# Engine Oil



## GOATTEE (Nov 30, 2006)

I was curious how often each of you add a quart of oil to your car (miles). Please state the year and type of oil you use....Mobile 1 5w30 I hope.


----------



## GTO JUDGE (May 14, 2005)

*I add NO oil between 5K oil changes.... 
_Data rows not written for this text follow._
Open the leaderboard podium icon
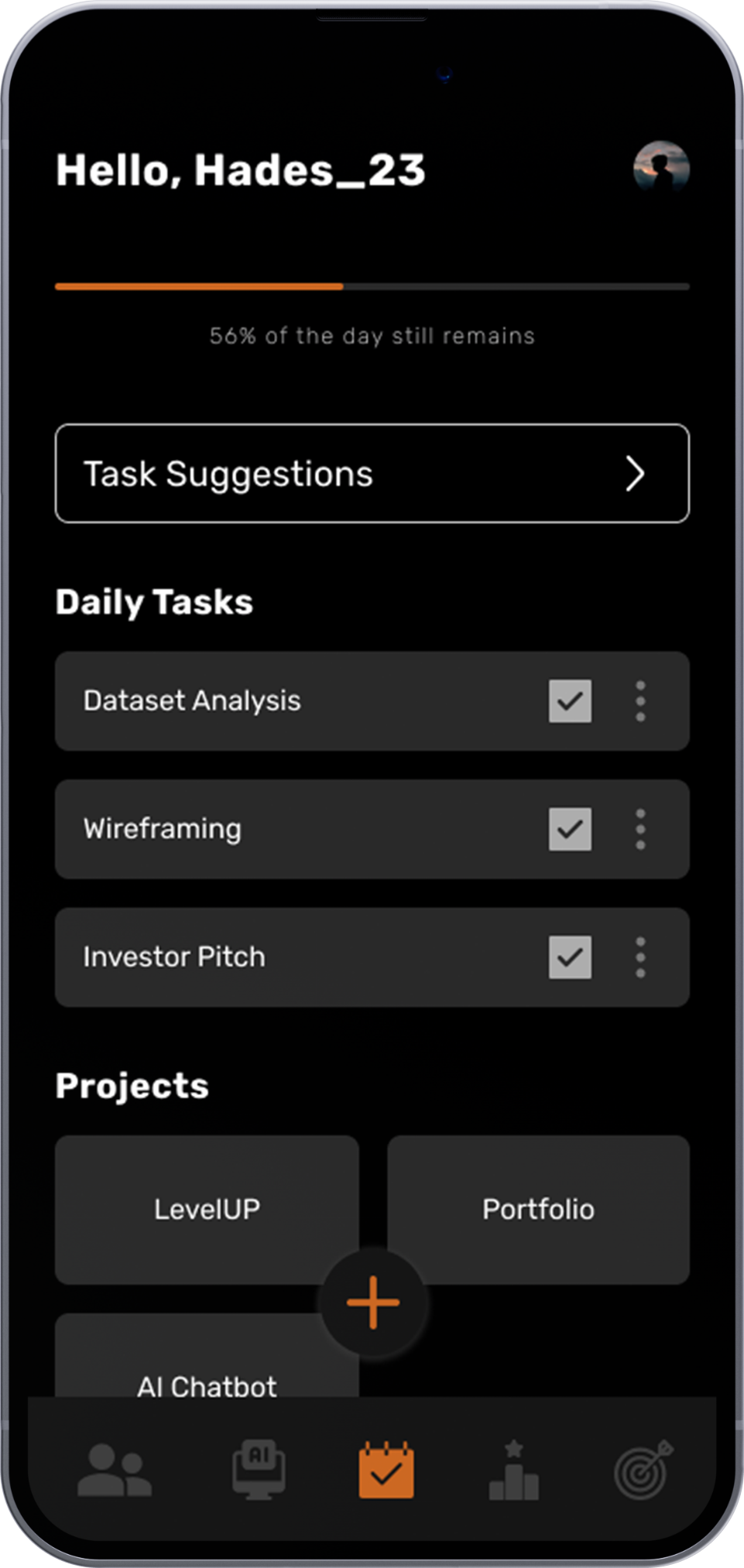 pos(513,1470)
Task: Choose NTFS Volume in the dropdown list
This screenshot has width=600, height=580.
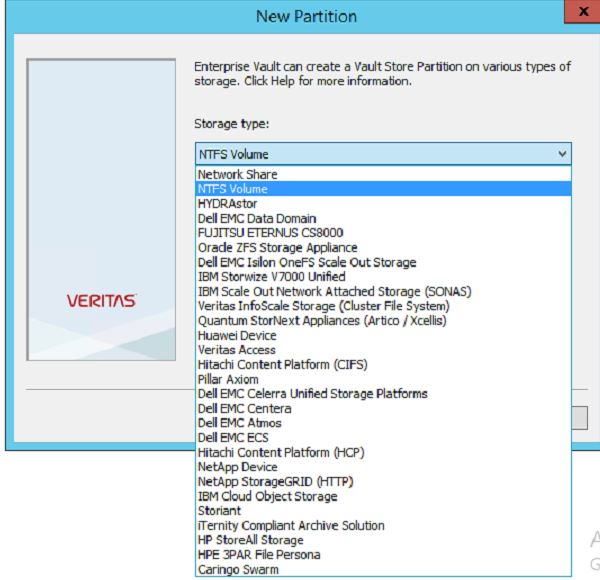Action: [232, 189]
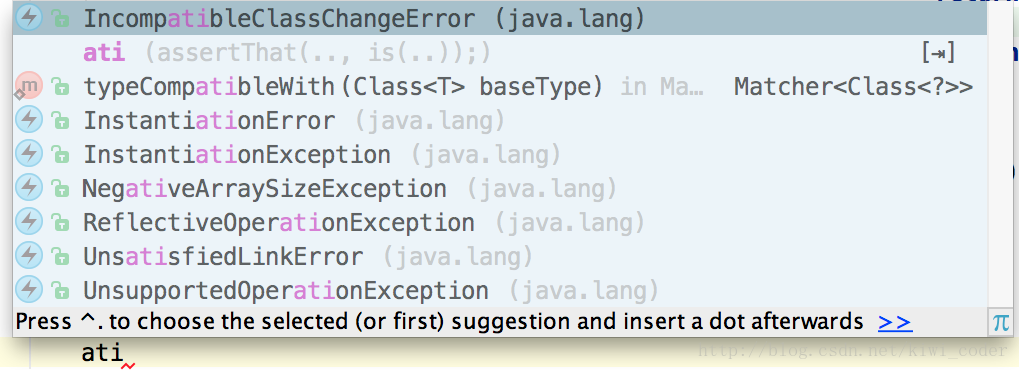Click the tab-key arrow icon on ati row
The height and width of the screenshot is (370, 1019).
pos(939,53)
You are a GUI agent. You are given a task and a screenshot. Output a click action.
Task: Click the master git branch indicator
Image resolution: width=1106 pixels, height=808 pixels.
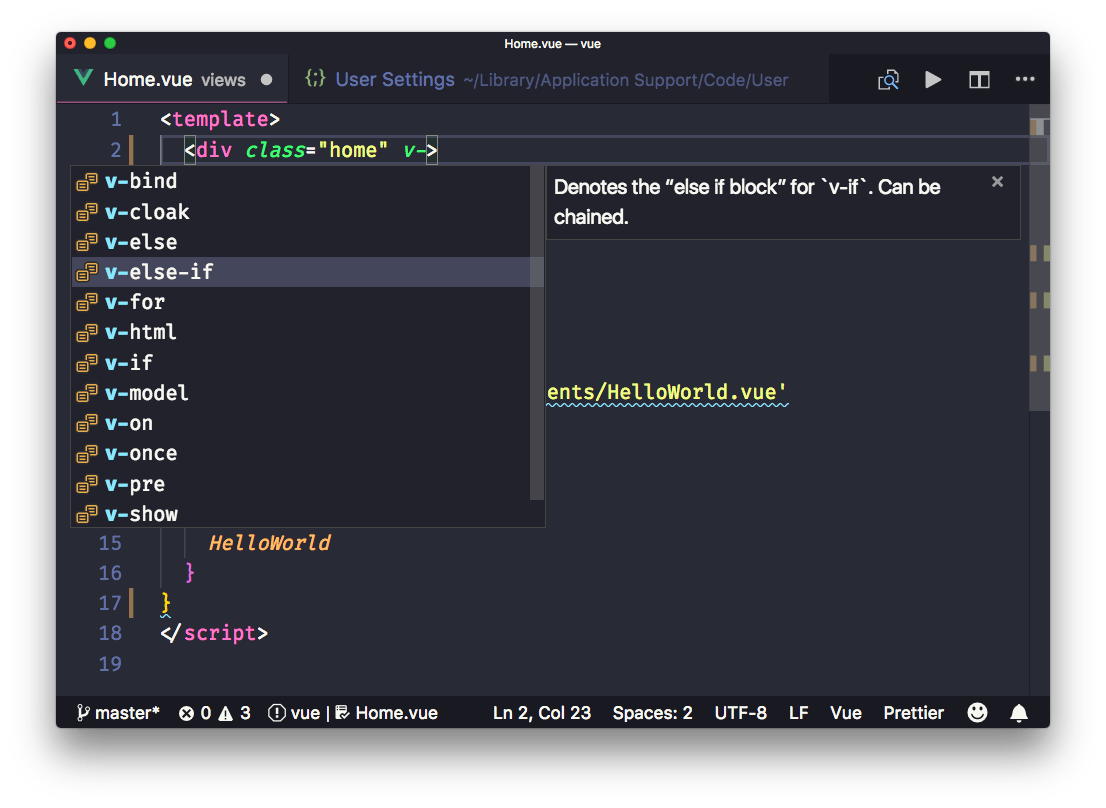117,713
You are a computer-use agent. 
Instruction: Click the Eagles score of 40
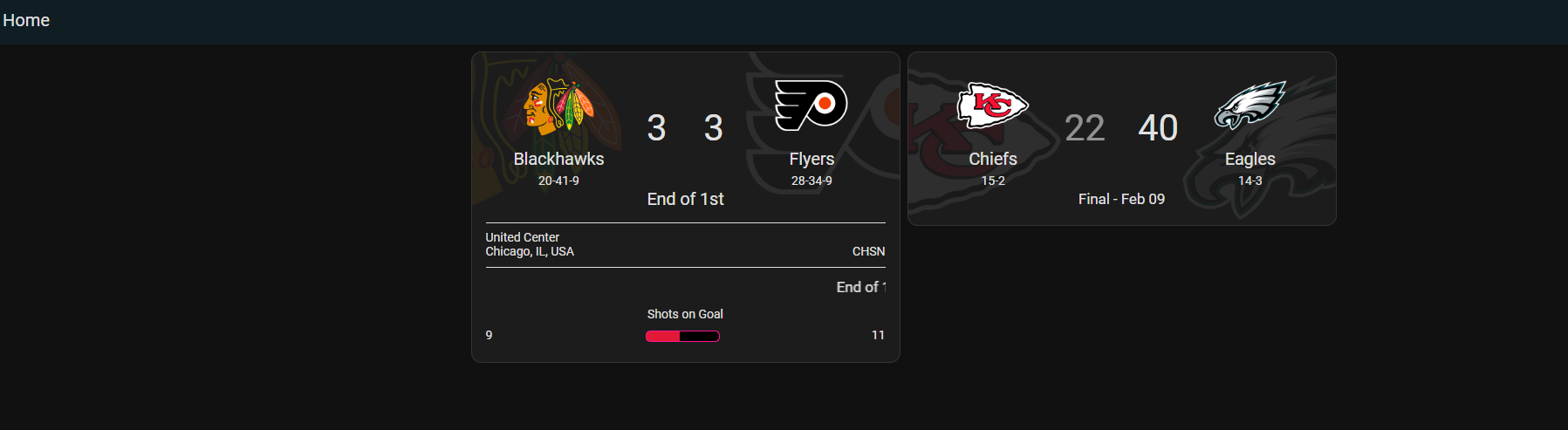(x=1158, y=128)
I use Mobile 1 5w30. K&N filter so far, but I may use a Mobile 1 filter being they are highly rated.*


----------



## Gotagoat (Jan 6, 2006)

'05 M6 w/ 14K miles. Mobil 1 5W-30 and I've never had to add between changes at about 4,000 mile intervals.


----------



## GM4life (Mar 18, 2007)

2004 Mobile 1 5w-30. Mine don't use any oil and I do 5000 mile oil changes.


----------



## 2006GTOLS2 (Sep 23, 2005)

Some LS2 motors burn oil. That's just the way it is. When I had my 05 it would use about a half quart inbetween changes. Don't have that problem on my 06 although. Since you have an M6, you should have gotten the oil consumption letter in the mail a while back.


----------



## fergyflyer (Apr 18, 2005)

My C6 had the oil changed at 1,500 miles then at 3,600. No oil usage. Then it got changed at 6,600 which was 1 year from the previous change. Again no oil usage. I've decided to follow the oil life monitor. I recently took a long trip so I've racked up some miles. I changed it at 15,823 which was 33% oil life left. Again no usage in 9,200 miles. I now have 19,400 miles and it's still at the top. This is with using an AC/Delco filter and Mobil 1 5W-30, even in the heat of the desert and with a track day at Buttonwillow raceway. I'm still at 73% oil life, which means that I should probably be able to get 9,000 miles an oil change with changeing it at 33% again.


----------